Kejari Mimika Lanjutkan Penyidikan Dugaan Korupsi Gerai Maritim Poumako Senilai Rp 3,6 Miliar Kepala Kejari Mimika, Dr. I Putu Eka Suyantha, S.H., M.H, saat dikonfirmasi usai menghadiri upacara HUT ke-81 RI di Puspem Mimika, Senin (17/8/2026) (salampapua.com/Acik)

Kejari Mimika Lanjutkan Penyidikan Dugaan Korupsi Gerai Maritim Poumako Senilai Rp 3,6 Miliar

SALAM PAPUA (TIMIKA) – Kejaksaan Negeri (Kejari) Mimika terus melanjutkan penyidikan kasus dugaan korupsi pembangunan Gedung Gerai Maritim Tol Laut di Poumako yang melibatkan Dinas Perindustrian dan Perdagangan (Disperindag) Kabupaten Mimika pada Tahun Anggaran 2018.

Meski satu tersangka telah ditetapkan sejak Juli 2022 lalu, penyelidikan masih berjalan untuk mengungkap kemungkinan adanya keterlibatan pihak lain dalam penggelapan anggaran senilai sekitar Rp 3,6 Miliar tersebut.

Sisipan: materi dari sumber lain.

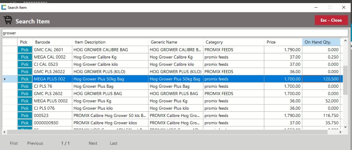Sort by Item Description column header
This screenshot has width=352, height=150.
[110, 42]
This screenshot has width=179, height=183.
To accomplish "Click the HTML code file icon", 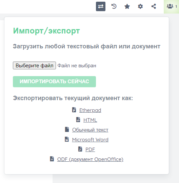I will pyautogui.click(x=78, y=120).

Kepala Kejari Mimika, I Putu Eka Suyantha saat dikonfirmasi awak media, Senin (17/8/2026), menjelaskan bahwa proses hukum terhadap kasus ini merupakan tindak lanjut dari penetapan tersangka sebelumnya.

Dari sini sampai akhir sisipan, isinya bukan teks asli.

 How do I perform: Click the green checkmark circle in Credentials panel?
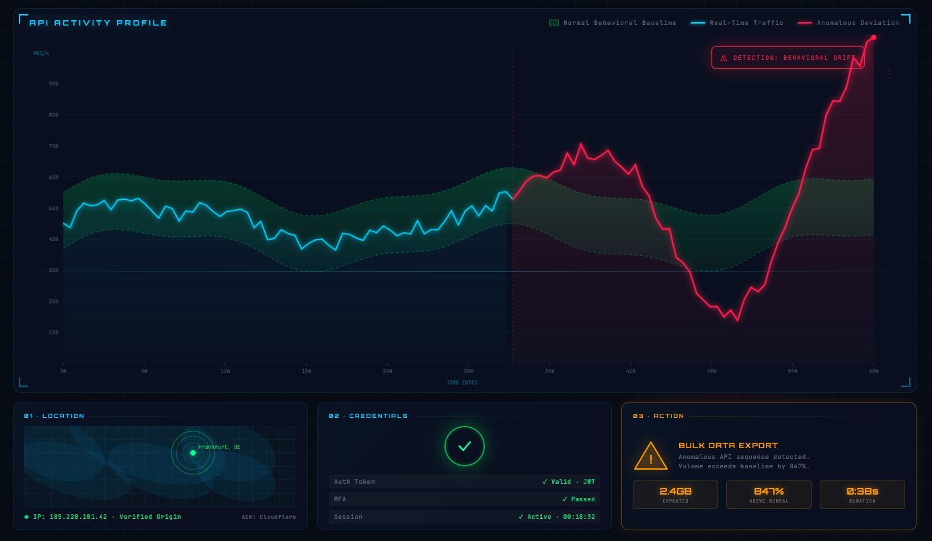465,446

"Sekarang yang sementara dalam proses penyelidikan juga ada soal dugaan korupsi pembangunan Gerai Maritim di Pomako. Itu proses lanjutan setelah penetapan satu tersangka di tahun lalu," ujar I Putu.

Ia menambahkan bahwa saat ini pihaknya tengah menunggu hasil audit perhitungan kerugian negara dari Badan Pengawasan Keuangan dan Pembangunan (BPKP).

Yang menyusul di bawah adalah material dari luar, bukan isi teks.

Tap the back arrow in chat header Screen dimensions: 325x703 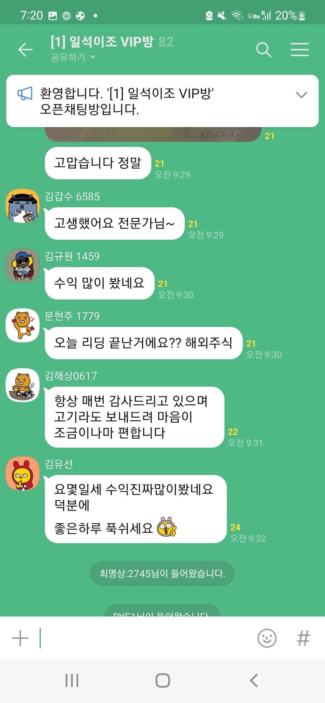[25, 50]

Hasil audit tersebut menjadi kunci penting untuk memperkuat dakwaan dan menentukan langkah hukum selanjutnya, termasuk potensi penetapan tersangka tambahan jika ditemukan indikasi keterlibatan oknum lain.

"Kalau untuk kasus ini, sekarang tinggal menunggu hasil perhitungan dari BPKP," pungkasnya.

Kasus ini menjadi salah satu fokus penegakan hukum di Mimika mengingat besarnya nilai anggaran yang diduga diselewengkan dalam proyek infrastruktur pendukung program Tol Laut yang kini mangkrak tersebut.